— Start of TASK DATA —

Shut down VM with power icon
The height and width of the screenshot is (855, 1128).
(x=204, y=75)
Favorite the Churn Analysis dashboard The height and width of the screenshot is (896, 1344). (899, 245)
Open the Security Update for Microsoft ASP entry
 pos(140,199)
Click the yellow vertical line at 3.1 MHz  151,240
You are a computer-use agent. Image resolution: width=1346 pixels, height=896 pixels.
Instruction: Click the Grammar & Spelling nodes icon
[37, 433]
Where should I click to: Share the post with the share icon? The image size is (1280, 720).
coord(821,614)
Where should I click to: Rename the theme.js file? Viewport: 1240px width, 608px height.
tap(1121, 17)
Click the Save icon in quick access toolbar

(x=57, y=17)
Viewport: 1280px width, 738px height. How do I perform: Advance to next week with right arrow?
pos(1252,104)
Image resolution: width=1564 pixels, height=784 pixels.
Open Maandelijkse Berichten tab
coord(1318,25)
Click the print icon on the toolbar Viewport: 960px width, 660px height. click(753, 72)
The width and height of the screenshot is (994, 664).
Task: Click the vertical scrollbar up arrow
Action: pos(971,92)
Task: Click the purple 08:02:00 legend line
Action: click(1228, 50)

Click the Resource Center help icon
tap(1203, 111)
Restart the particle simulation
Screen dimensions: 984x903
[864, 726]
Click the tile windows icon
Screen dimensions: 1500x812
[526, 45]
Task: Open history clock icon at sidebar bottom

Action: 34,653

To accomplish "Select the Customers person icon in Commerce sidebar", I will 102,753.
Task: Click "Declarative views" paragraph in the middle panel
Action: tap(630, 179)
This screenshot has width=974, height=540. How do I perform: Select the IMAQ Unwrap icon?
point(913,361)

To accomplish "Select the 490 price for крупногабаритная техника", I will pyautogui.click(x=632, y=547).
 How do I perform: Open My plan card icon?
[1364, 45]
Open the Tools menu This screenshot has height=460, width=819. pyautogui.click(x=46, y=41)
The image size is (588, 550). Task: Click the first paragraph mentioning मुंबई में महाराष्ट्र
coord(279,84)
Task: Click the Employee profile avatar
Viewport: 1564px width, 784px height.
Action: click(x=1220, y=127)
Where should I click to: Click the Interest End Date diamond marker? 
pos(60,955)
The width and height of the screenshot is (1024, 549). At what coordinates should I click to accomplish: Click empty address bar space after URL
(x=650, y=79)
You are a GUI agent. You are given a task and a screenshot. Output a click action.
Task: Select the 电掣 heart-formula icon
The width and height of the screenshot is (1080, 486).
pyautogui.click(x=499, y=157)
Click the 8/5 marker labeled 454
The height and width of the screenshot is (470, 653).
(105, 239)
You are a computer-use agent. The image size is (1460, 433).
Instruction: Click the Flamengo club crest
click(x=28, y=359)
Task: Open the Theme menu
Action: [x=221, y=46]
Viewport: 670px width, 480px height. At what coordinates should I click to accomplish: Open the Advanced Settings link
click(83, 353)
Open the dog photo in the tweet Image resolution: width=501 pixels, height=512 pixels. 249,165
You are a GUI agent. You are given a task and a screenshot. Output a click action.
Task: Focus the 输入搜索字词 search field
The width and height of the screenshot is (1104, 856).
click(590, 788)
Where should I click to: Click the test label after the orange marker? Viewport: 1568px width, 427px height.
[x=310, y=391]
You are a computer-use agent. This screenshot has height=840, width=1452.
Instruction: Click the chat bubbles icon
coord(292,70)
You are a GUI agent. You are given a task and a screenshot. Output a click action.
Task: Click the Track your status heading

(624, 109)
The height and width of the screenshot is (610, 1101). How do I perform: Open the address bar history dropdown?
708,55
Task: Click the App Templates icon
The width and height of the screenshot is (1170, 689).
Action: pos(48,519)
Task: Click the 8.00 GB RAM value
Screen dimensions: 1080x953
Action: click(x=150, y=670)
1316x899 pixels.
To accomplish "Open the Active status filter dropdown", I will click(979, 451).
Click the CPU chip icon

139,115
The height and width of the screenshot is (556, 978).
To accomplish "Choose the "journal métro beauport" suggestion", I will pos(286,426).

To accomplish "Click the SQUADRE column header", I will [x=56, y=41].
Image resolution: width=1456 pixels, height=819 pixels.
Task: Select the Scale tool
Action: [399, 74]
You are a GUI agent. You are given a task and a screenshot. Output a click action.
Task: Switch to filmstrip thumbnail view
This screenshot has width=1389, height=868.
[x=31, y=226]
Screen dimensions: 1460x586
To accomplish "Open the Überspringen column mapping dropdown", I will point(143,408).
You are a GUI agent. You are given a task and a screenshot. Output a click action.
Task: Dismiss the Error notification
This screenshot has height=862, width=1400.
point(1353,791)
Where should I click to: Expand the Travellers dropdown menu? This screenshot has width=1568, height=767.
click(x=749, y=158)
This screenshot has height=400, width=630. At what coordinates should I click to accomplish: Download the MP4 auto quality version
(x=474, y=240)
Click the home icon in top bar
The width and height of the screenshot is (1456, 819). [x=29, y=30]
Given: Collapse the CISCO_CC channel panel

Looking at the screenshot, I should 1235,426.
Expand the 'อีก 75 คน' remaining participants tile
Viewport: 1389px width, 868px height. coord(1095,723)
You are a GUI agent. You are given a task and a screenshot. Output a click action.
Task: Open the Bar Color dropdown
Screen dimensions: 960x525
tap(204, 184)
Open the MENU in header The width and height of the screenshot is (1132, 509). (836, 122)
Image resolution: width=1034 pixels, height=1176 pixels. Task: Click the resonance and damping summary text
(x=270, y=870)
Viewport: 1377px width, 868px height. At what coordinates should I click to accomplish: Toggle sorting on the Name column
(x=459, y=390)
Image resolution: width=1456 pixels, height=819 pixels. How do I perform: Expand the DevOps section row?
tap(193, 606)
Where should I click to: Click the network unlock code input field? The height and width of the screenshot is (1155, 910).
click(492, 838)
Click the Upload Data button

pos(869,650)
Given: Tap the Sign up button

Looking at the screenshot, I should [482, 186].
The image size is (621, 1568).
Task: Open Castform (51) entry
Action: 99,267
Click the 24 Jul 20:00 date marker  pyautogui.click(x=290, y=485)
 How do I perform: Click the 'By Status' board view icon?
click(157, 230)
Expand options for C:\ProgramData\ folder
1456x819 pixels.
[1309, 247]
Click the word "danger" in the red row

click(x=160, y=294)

— End of TASK DATA —

◆ SET PROBLEM ◆
Write out all of the entries above again, word for word and unchanged.

◆ COMPLETE OUTPUT ◆
Shut down VM with power icon
The height and width of the screenshot is (855, 1128).
(x=204, y=75)
Favorite the Churn Analysis dashboard The height and width of the screenshot is (896, 1344). (899, 245)
Open the Security Update for Microsoft ASP entry
 pos(140,199)
Click the yellow vertical line at 3.1 MHz  151,240
You are a computer-use agent. Image resolution: width=1346 pixels, height=896 pixels.
Instruction: Click the Grammar & Spelling nodes icon
[37, 433]
Where should I click to: Share the post with the share icon? The image size is (1280, 720).
coord(821,614)
Where should I click to: Rename the theme.js file? Viewport: 1240px width, 608px height.
tap(1121, 17)
Click the Save icon in quick access toolbar

(x=57, y=17)
Viewport: 1280px width, 738px height. How do I perform: Advance to next week with right arrow?
pos(1252,104)
Image resolution: width=1564 pixels, height=784 pixels.
Open Maandelijkse Berichten tab
coord(1318,25)
Click the print icon on the toolbar Viewport: 960px width, 660px height. click(753, 72)
The width and height of the screenshot is (994, 664).
Task: Click the vertical scrollbar up arrow
Action: pos(971,92)
Task: Click the purple 08:02:00 legend line
Action: click(1228, 50)

Click the Resource Center help icon
tap(1203, 111)
Restart the particle simulation
Screen dimensions: 984x903
[864, 726]
Click the tile windows icon
Screen dimensions: 1500x812
[526, 45]
Task: Open history clock icon at sidebar bottom

Action: 34,653

To accomplish "Select the Customers person icon in Commerce sidebar", I will 102,753.
Task: Click "Declarative views" paragraph in the middle panel
Action: tap(630, 179)
This screenshot has width=974, height=540. How do I perform: Select the IMAQ Unwrap icon?
point(913,361)

To accomplish "Select the 490 price for крупногабаритная техника", I will pyautogui.click(x=632, y=547).
 How do I perform: Open My plan card icon?
[1364, 45]
Open the Tools menu This screenshot has height=460, width=819. pyautogui.click(x=46, y=41)
The image size is (588, 550). Task: Click the first paragraph mentioning मुंबई में महाराष्ट्र
coord(279,84)
Task: Click the Employee profile avatar
Viewport: 1564px width, 784px height.
Action: click(x=1220, y=127)
Where should I click to: Click the Interest End Date diamond marker? 
pos(60,955)
The width and height of the screenshot is (1024, 549). At what coordinates should I click to accomplish: Click empty address bar space after URL
(x=650, y=79)
You are a GUI agent. You are given a task and a screenshot. Output a click action.
Task: Select the 电掣 heart-formula icon
The width and height of the screenshot is (1080, 486).
pyautogui.click(x=499, y=157)
Click the 8/5 marker labeled 454
The height and width of the screenshot is (470, 653).
(105, 239)
You are a computer-use agent. The image size is (1460, 433).
Instruction: Click the Flamengo club crest
click(x=28, y=359)
Task: Open the Theme menu
Action: [x=221, y=46]
Viewport: 670px width, 480px height. At what coordinates should I click to accomplish: Open the Advanced Settings link
click(83, 353)
Open the dog photo in the tweet Image resolution: width=501 pixels, height=512 pixels. 249,165
You are a GUI agent. You are given a task and a screenshot. Output a click action.
Task: Focus the 输入搜索字词 search field
The width and height of the screenshot is (1104, 856).
click(590, 788)
Where should I click to: Click the test label after the orange marker? Viewport: 1568px width, 427px height.
[x=310, y=391]
You are a computer-use agent. This screenshot has height=840, width=1452.
Instruction: Click the chat bubbles icon
coord(292,70)
You are a GUI agent. You are given a task and a screenshot. Output a click action.
Task: Click the Track your status heading

(624, 109)
The height and width of the screenshot is (610, 1101). How do I perform: Open the address bar history dropdown?
708,55
Task: Click the App Templates icon
The width and height of the screenshot is (1170, 689).
Action: pos(48,519)
Task: Click the 8.00 GB RAM value
Screen dimensions: 1080x953
Action: click(x=150, y=670)
1316x899 pixels.
To accomplish "Open the Active status filter dropdown", I will click(979, 451).
Click the CPU chip icon

139,115
The height and width of the screenshot is (556, 978).
To accomplish "Choose the "journal métro beauport" suggestion", I will pos(286,426).

To accomplish "Click the SQUADRE column header", I will [x=56, y=41].
Image resolution: width=1456 pixels, height=819 pixels.
Task: Select the Scale tool
Action: [399, 74]
You are a GUI agent. You are given a task and a screenshot. Output a click action.
Task: Switch to filmstrip thumbnail view
This screenshot has width=1389, height=868.
[x=31, y=226]
Screen dimensions: 1460x586
To accomplish "Open the Überspringen column mapping dropdown", I will point(143,408).
You are a GUI agent. You are given a task and a screenshot. Output a click action.
Task: Dismiss the Error notification
This screenshot has height=862, width=1400.
point(1353,791)
Where should I click to: Expand the Travellers dropdown menu? This screenshot has width=1568, height=767.
click(x=749, y=158)
This screenshot has height=400, width=630. At what coordinates should I click to accomplish: Download the MP4 auto quality version
(x=474, y=240)
Click the home icon in top bar
The width and height of the screenshot is (1456, 819). [x=29, y=30]
Given: Collapse the CISCO_CC channel panel

Looking at the screenshot, I should 1235,426.
Expand the 'อีก 75 คน' remaining participants tile
Viewport: 1389px width, 868px height. coord(1095,723)
You are a GUI agent. You are given a task and a screenshot. Output a click action.
Task: Open the Bar Color dropdown
Screen dimensions: 960x525
tap(204, 184)
Open the MENU in header The width and height of the screenshot is (1132, 509). (836, 122)
Image resolution: width=1034 pixels, height=1176 pixels. Task: Click the resonance and damping summary text
(x=270, y=870)
Viewport: 1377px width, 868px height. At what coordinates should I click to accomplish: Toggle sorting on the Name column
(x=459, y=390)
Image resolution: width=1456 pixels, height=819 pixels. How do I perform: Expand the DevOps section row?
tap(193, 606)
Where should I click to: Click the network unlock code input field? The height and width of the screenshot is (1155, 910).
click(492, 838)
Click the Upload Data button

pos(869,650)
Given: Tap the Sign up button

Looking at the screenshot, I should [482, 186].
The image size is (621, 1568).
Task: Open Castform (51) entry
Action: 99,267
Click the 24 Jul 20:00 date marker  pyautogui.click(x=290, y=485)
 How do I perform: Click the 'By Status' board view icon?
click(157, 230)
Expand options for C:\ProgramData\ folder
1456x819 pixels.
[1309, 247]
Click the word "danger" in the red row

click(x=160, y=294)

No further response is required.